Based on the above information, we generally consider that the application of exogenous NAA may have induced the expression of PbrARF13. However, it is not clear how NAA induces the expression of PbrARF13. Based on the data shown in Figure 1a,c that 200 μm NAA treatment promoted fruit enlargement, the effect of NAA on cell division and differentiation may indirectly affect the expression of PbrARF13, and the induced PbrARF13 is subsequently involved in the regulation of lignin and cellulose biosynthesis in stone cells through the ‘PbrARF13‐PbrNSC‐PbrMYB132’ cascade reaction. In conclusion, it is equally interesting to understand how NAA induces the expression of PbrARF13.

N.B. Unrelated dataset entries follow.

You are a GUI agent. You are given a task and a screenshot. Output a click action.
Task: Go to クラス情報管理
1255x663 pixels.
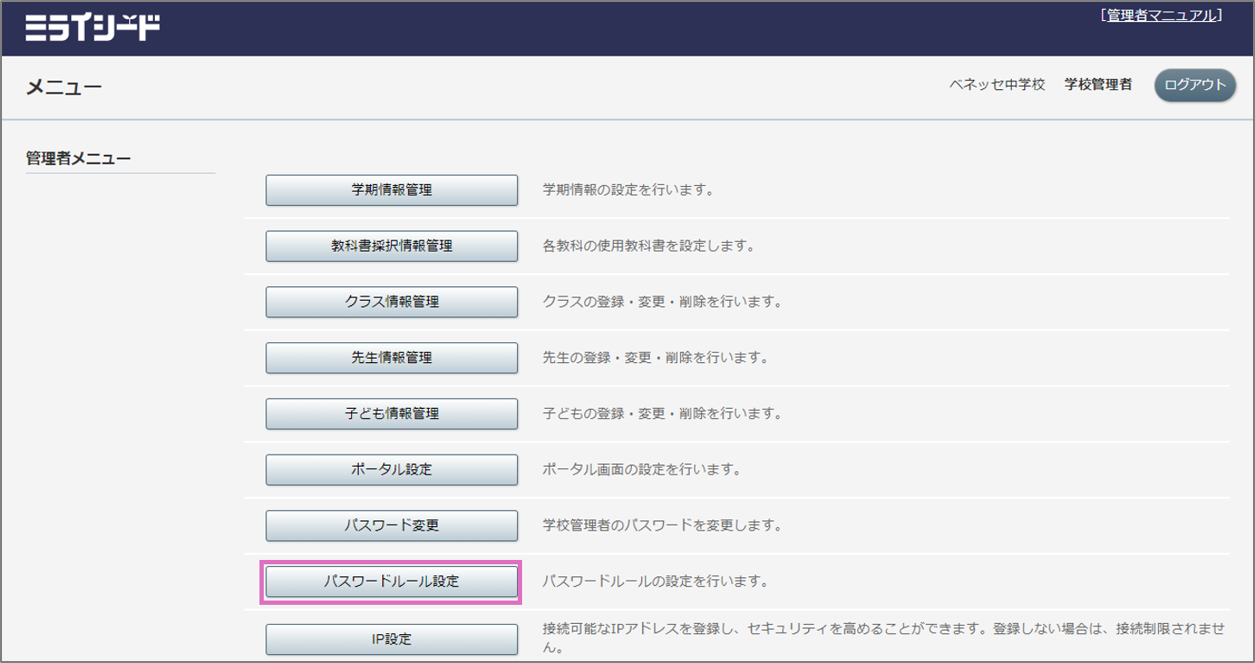[x=391, y=302]
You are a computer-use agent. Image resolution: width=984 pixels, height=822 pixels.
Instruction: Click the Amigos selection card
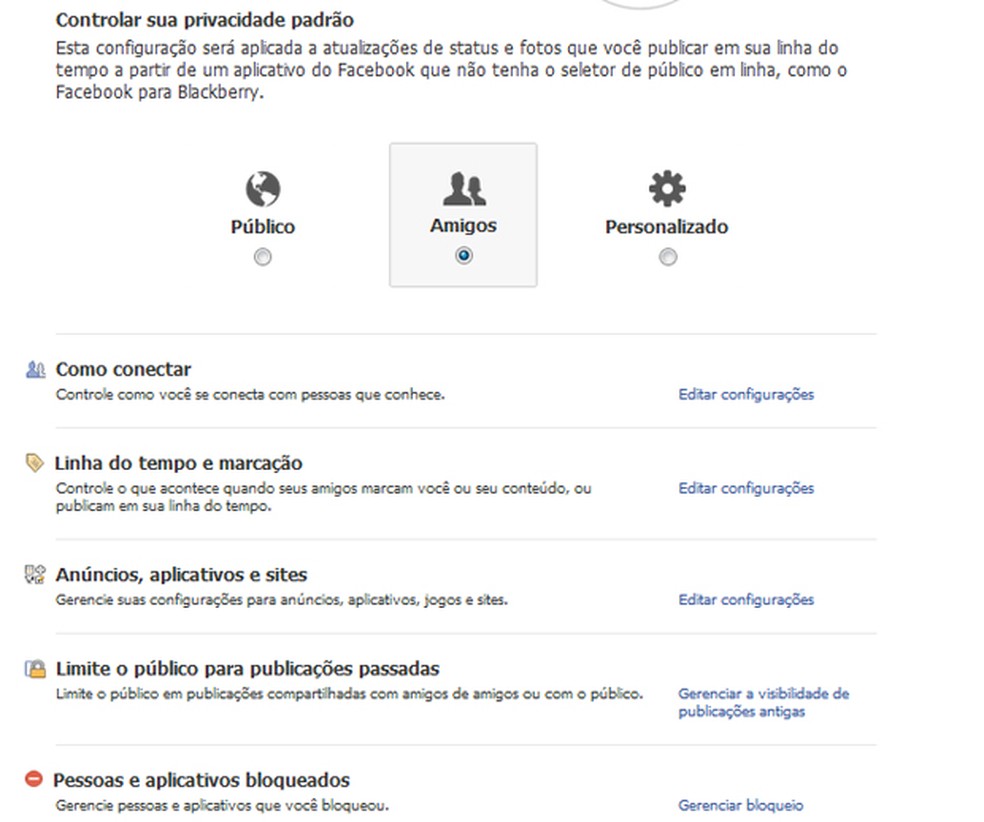tap(463, 214)
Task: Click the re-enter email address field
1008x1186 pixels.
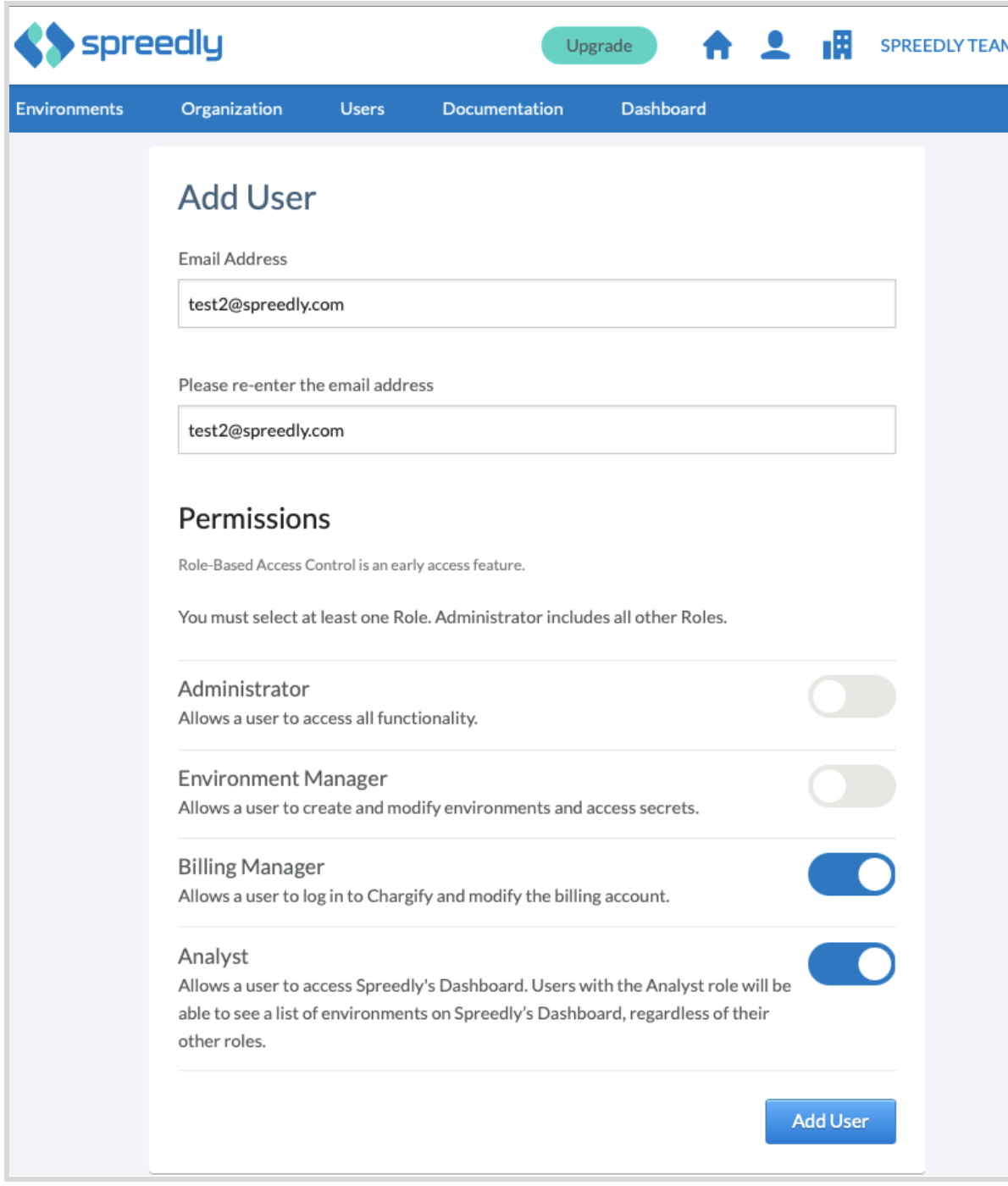Action: click(x=536, y=430)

Other than that, we are more interested in the effect of endogenous auxin on stone cell formation. With the help of previous studies of the trends in endogenous auxin content during the dynamics of fruit development in ‘Dangshansuli’ pear (Chen, 2019), we showed that endogenous auxin concentration gradually decreased during the period of rapid stone cells formation (10–30 DAFB). From 30 to 50 DAFB, when the rate of stone cell formation is relatively slow, the concentration of endogenous auxin gradually increased. This also suggests that the endogenous auxin concentration may be negatively correlated with stone cell formation.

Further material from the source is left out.